- Opening Delimiter -

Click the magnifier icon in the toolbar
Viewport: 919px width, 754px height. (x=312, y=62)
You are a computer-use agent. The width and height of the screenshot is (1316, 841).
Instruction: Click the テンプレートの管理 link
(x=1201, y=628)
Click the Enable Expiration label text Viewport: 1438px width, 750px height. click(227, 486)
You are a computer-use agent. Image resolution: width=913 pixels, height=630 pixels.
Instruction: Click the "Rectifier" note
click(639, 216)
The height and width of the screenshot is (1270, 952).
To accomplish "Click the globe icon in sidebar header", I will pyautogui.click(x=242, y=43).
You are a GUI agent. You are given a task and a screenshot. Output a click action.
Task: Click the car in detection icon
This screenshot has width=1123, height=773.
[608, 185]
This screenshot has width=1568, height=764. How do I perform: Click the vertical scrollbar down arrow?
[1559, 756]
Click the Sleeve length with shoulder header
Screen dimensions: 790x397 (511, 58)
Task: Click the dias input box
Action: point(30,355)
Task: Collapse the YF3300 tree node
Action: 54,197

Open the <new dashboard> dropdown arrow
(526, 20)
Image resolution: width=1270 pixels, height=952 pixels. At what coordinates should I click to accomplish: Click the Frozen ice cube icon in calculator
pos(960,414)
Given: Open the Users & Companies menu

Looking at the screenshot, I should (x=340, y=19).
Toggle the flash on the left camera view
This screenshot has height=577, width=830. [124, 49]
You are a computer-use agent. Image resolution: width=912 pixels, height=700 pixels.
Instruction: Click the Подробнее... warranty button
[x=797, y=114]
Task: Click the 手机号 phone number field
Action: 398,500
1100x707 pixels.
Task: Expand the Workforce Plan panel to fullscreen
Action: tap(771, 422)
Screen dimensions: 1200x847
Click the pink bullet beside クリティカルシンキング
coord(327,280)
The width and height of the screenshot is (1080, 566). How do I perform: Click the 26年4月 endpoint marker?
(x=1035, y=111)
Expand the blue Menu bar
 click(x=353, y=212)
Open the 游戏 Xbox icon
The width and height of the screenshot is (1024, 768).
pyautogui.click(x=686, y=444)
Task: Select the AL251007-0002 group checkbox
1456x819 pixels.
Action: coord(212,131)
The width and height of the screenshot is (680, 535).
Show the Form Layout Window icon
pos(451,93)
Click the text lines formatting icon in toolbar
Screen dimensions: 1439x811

- Closing Delimiter -

Task brief. The lines to return are those in the material above that hold "agent".

Problem solution.
You are a computer-use agent. The width and height of the screenshot is (1316, 841).
You are a computer-use agent. Image resolution: width=913 pixels, height=630 pixels.
You are a GUI agent. You are given a task and a screenshot. Output a click action.
You are a computer-use agent. Image resolution: width=912 pixels, height=700 pixels.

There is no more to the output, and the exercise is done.